A senior member of a leading British tech standards body has launched an excoriating attack on Cabinet Office efforts to implement the central plank of its ICT Strategy.
The outburst has opened a crack into the secretive world of formal tech standards, suggesting it may be convulsed in a fit of pique not seen since Microsoft got its derided OOXML document format passed by standards bodies around the world in 2008.
Alex Brown, British Standards Institute committee member infamous for overseeing OOXML’s approval, said in his personal blog how he had become exasperated with government efforts to bring ICT standards in line with its policy of easy interoperability of public computer systems.
A public survey of favoured ICT standards opened by Cabinet Office in February was technically “ignorant”, said the expert.
“Faced with such clueless fuckwittery it’s tempting simply to ask: what’s the point?” said Brown, who sits on IST/41, the BSI standards committee responsible for document formats.
Francis Cave, IST/41 chairman, refused to comment on Brown’s outburst or the Cabinet Office consultation.
BSI standards bodies are so secret that members (who have typically invested a life’s career in such work) face the threat of excommunication if they talk about proceedings.
The whole episode has nevertheless shown how the British Standards Institute has been thrust into a corner by the current trend for transparency and the Cabinet Office’s apparent preference for crowd-sourcing standards from a church of people that may include the great unwashed.
The situation is said to have “gone toxic”, with Brown’s blue language drawing approval from at least some of his colleagues.
Garbage in, garbage out
The most offensive element of the Cabinet Office survey has been, it is said, its technical inferiority. It was stuffed with mistakes that – it is feared – may lead to useless survey results on which Cabinet Office will subsequently base its standards policy.
This has become a serious matter since the Cabinet Office ICT Strategy said it would “impose” standards across government.

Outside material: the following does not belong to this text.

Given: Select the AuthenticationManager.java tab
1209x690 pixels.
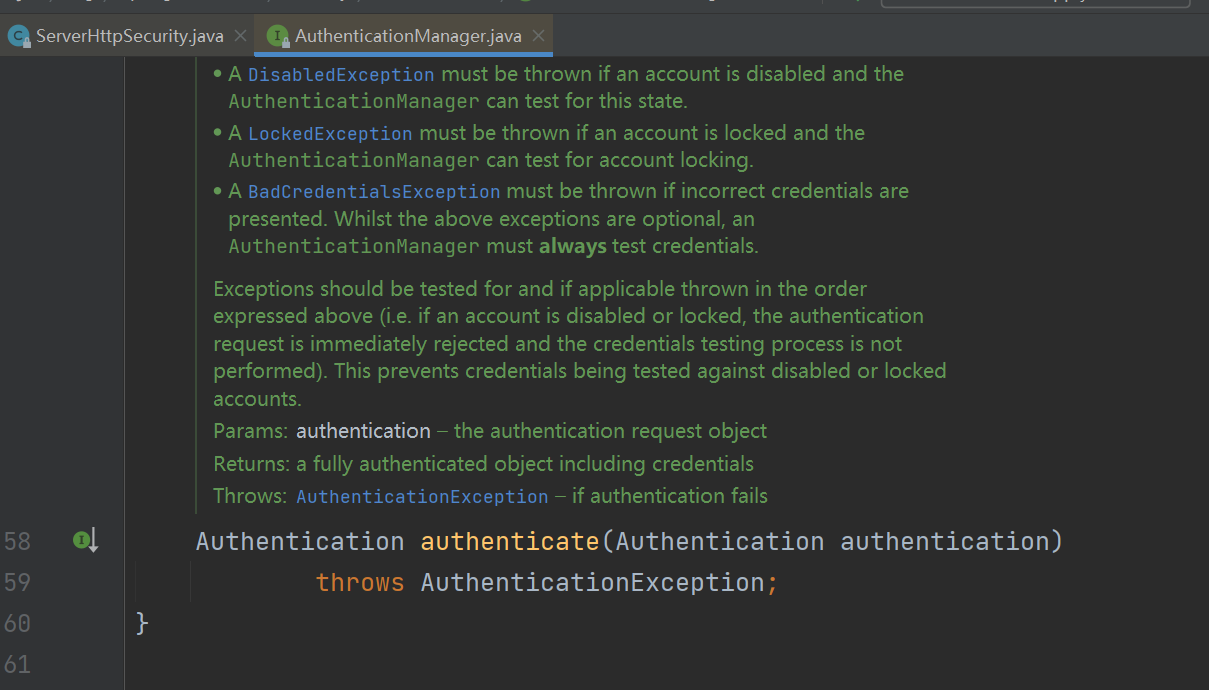Looking at the screenshot, I should (408, 36).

This was a popular policy in a polity paralysed by proprietary technologies: the UK is setting an example, and Cabinet Office decisions on standards will have ramifications perhaps big enough even to change the landscape of the IT industry. Yet the Cabinet Office has raised questions about its technical authority with its first move.
They include the repeated presentation of proprietary Microsoft document formats as options for formal government standards, despite government strategy being shaped by the icy grip proprietary formats have on the public purse.

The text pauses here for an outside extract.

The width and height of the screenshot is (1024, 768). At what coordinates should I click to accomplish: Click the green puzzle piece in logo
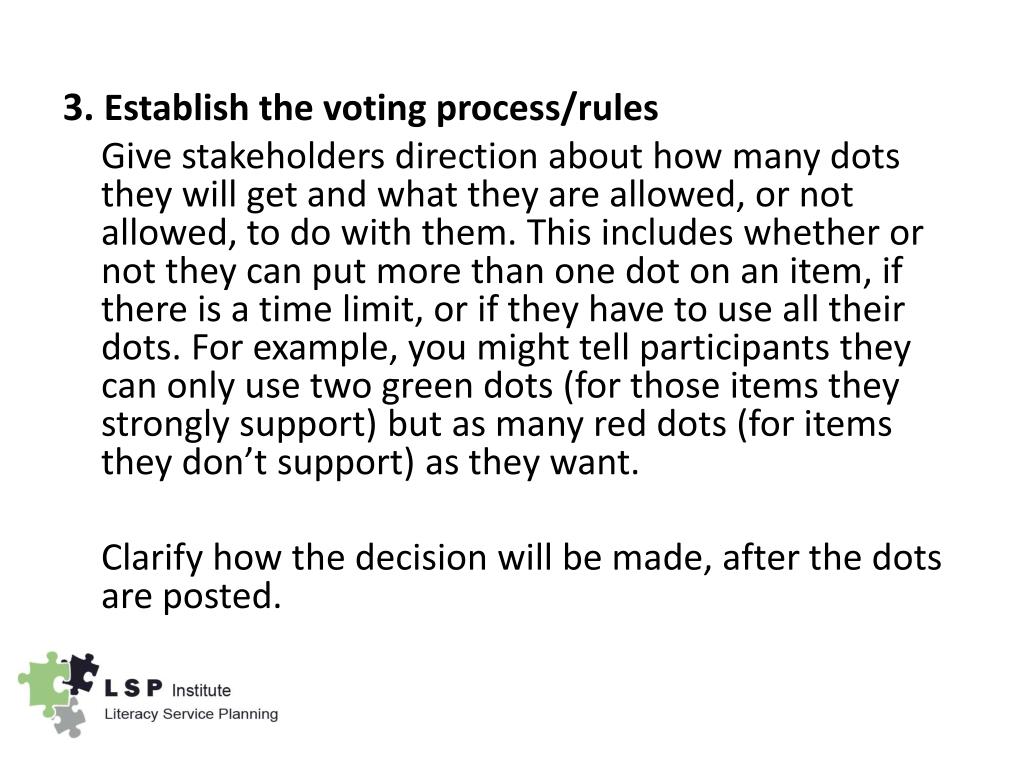point(42,686)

The ICT strategy had already raised doubts about the Cabinet Office’s commitment to open standards.
It had in February published a Public Procurement Policy Note declaring the public sector should use open standards.

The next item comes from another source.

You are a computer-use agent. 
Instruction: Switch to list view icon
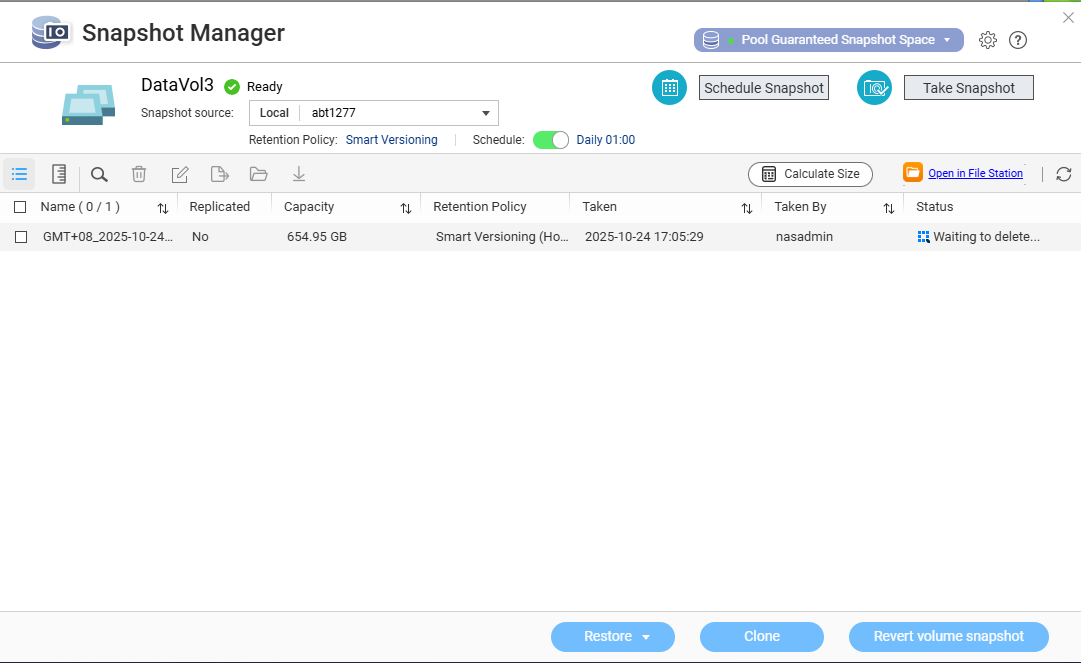(x=19, y=174)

Gerry Gavigan, who represents the Open Source Consortium on IST/41, pointed out that only a month later the ICT Strategy had downgraded the requirement to “common standards”.
Conservative pragmatism has infected the coalition ICT Strategy with the belief that it would be impractical to impose open standards where industry already makes common use of de facto formats. The ICT Strategy nevertheless promised to make mandation of an open document format the first of its formal declarations.
This open / common dichotomy and the BSI’s apparent ancillary part in it, point to the the bigger story behind Brown’s blog.
That is the existential threat the Cabinet Office reforms may pose for the British Standards Institute itself, and the secretive, formal standard setting process that runs right up to the International Standards Organisation in Geneva.
“What’s the point” of putting your heart and soul into a formal standards process when it can be undermined by an ill-thought-out public consultation, said Brown’s blog.
Gavigan went further in another recent article, claiming the Cabinet Office’s open consultation over standards “undermines the whole standards process which the government funds BSI to deliver”.
The alleged corruption was never confirmed, to this correspondent’s knowledge. But it has for more substantial reasons left the process with a stigmata that goes right to the heart of government policy.
The culture of transparency that has swept along in the wake of Sir Tim Berners Lee’s open data initiative has in addition made the BSI look anachronistic.
The Cabinet Office’s failure to involve the standards body in its own consultation and policy formation now make it look like the BSI’s days are numbered. But the Cabinet Office’s own lack of transparency can make anyone look that way.
The Cabinet Office was, as usual, unavailable for comment.
Both bodies are ripe for an equal dose of transparency and openness.